En effet l'article 5 de la directive 2001/42/CEE précise que : L'évaluation environnementale visée à l'article 3 est effectuée pendant l'élaboration du plan ou du programme et avant qu'il ne soit adopté ou soumis à la procédure législative.
L'article 6.2 précise : Une possibilité réelle est donnée, à un stade précoce, aux autorités visées au paragraphe 3 et au public visé au paragraphe 4 d'exprimer, dans des délais suffisants, leur avis sur le projet de plan ou de programme et le rapport sur les incidences environnementales avant que le plan ou le programme ne soit adopté ou soumis à la procédure législative
Comme il n'est pas prévu d'évaluation environnementale et de possibilité au public et aux autorités locales de se prononcer sur ce plan d'aménagement de l'agglomération parisienne avant le vote de ce projet de loi, on peut donc considérer qu'il viole les deux articles précités. C'est la raison pour laquelle la Commission Nationale du Débat Public s'est fâchée.

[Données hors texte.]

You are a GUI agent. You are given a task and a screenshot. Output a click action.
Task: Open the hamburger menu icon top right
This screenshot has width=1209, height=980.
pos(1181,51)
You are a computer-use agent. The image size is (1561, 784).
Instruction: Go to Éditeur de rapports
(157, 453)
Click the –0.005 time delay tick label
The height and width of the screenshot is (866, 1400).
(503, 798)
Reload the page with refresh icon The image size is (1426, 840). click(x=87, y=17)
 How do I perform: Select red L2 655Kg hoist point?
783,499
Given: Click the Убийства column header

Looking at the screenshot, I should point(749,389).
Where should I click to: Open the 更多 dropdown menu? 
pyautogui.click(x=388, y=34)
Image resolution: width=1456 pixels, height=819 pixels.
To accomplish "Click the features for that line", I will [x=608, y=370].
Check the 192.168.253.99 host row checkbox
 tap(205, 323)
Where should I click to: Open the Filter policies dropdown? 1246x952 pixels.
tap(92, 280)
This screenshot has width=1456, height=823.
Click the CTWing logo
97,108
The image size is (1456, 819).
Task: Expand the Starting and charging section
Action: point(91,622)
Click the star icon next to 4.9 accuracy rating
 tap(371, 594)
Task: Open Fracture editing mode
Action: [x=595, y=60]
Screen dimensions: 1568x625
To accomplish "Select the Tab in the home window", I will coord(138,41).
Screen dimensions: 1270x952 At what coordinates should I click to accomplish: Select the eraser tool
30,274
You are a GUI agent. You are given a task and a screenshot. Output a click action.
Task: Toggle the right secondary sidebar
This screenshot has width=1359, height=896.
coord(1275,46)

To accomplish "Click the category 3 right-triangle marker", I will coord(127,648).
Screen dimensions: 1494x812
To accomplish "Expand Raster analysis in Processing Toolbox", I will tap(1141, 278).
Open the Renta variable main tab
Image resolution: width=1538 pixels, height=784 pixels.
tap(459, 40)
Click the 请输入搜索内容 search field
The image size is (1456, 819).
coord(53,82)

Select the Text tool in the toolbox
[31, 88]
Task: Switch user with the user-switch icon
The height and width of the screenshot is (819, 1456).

Le gouvernement UMP de Monsieur SARKOZY est donc fâché avec la démocratie participative qui est seule à même de permettre un choix réfléchi et d'éviter les gaspillages d'argent vers lesquels nous mène ce projet.
Comme il s'agit d'un plan qui touche les transports et l'aménagement du
territoire, l'article 3.2 oblige à la réalisation d'une évaluation
environnementale avant son adoption :
''2. Sous réserve du paragraphe 3, une évaluation environnementale
est effectuée pour tous les plans et programmes: a) qui sont élaborés
pour les secteurs de l'agriculture, de la sylviculture, de la
pêche, de l'énergie, de l'industrie, des transports, de la
gestion des déchets, de la gestion de l'eau, des télécommunications, du
tourisme, de l'aménagement du territoire urbain et rural ou de
l'affectation des sols et qui définissent le cadre dans lequel
la mise en oeuvre des projets énumérés aux annexes I et II de la
directive''
L'article 5.1 de la directive précise qu'il faut étudier les solutions de
substitution :
Lorsqu'une évaluation environnementale est requise en vertu de l'article
3, paragraphe 1, un rapport sur les incidences environnementales est élaboré,
dans lequel les incidences notables probables de la mise en oeuvre du plan ou
du programme, ainsi que les solutions de substitution
raisonnables tenant compte des objectifs et du champ d'application
géographique du plan ou du programme, sont identifiées, décrites et
évaluées. Les informations requises à cet égard sont énumérées à
l'annexe I.
L'article 8 impose la publication de l'ensemble des avis du public et des
autorités locales concernées avant le vote du projet de loi :
Le rapport sur les incidences environnementales élaboré conformément à l'article 5, les avis exprimés en vertu de l'article 6 ainsi que les résultats des consultations transfrontières effectuées au titre de l'article 7 sont pris en considération pendant l'élaboration du plan ou programme concerné et avant que ceux-ci ne soient adoptés ou soumis à la procédure législative.